CVE-2020-2732: 
Linux Kernel vulnerability analysis and mitigation

A vulnerability (CVE-2020-2732) was discovered in the KVM hypervisor's handling of instruction emulation for L2 guests when nested virtualization is enabled. The vulnerability was discovered by Paolo Bonzini and disclosed in February 2020. It affects the KVM hypervisor implementation on Intel processors when nested virtualization is enabled (kvm-intel.nested=1) (Red Hat Bugzilla, Ubuntu Security).

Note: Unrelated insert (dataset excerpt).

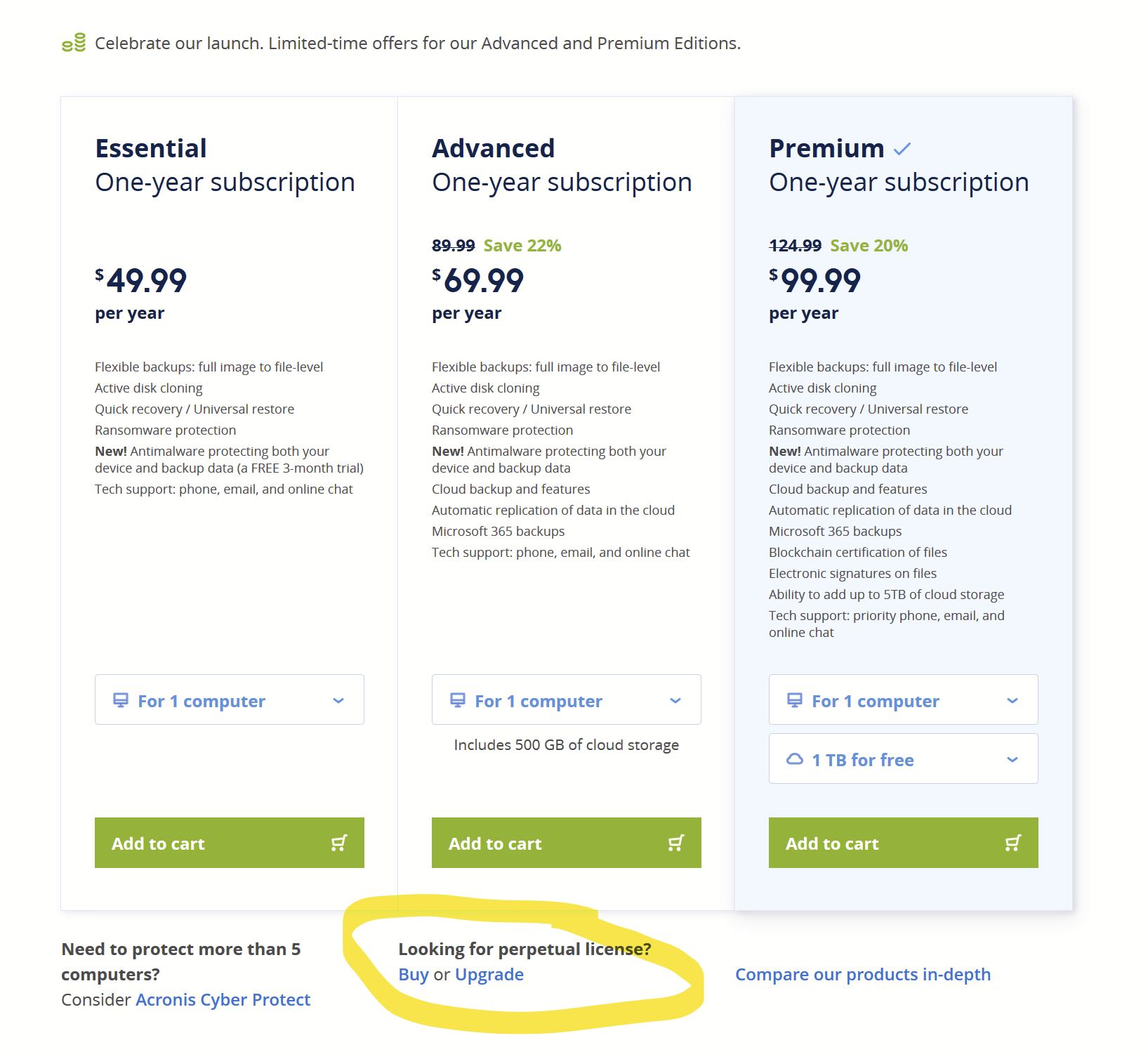1148x1052 pixels.
Task: Open the Acronis Cyber Protect link
Action: click(223, 999)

The vulnerability stems from improper handling of instruction emulation for L2 guests in nested virtualization scenarios. Under certain circumstances, an L2 guest could trick the L0 hypervisor into accessing sensitive L1 resources that should be inaccessible according to L1 hypervisor configuration. The issue specifically relates to how the KVM hypervisor handles I/O instruction VM-exit conditions and IO bitmap checks (Kernel Commit). The vulnerability has a CVSS 3 Severity Score of 6.8 (Medium) (Ubuntu Security).

If exploited, this vulnerability could allow an L2 guest to cause privilege escalation, denial of service, or information leaks in the L1 guest. The vulnerability only affects Intel processors with nested virtualization enabled (Debian Security).

The vulnerability was patched through multiple kernel commits that improve instruction emulation handling and IO bitmap checks. The fixes include preventing instruction emulation in guest mode, implementing proper IO instruction VM-exit condition checks, and refactoring IO bitmap checks into a helper function (Kernel Commit, Kernel Commit, Kernel Commit).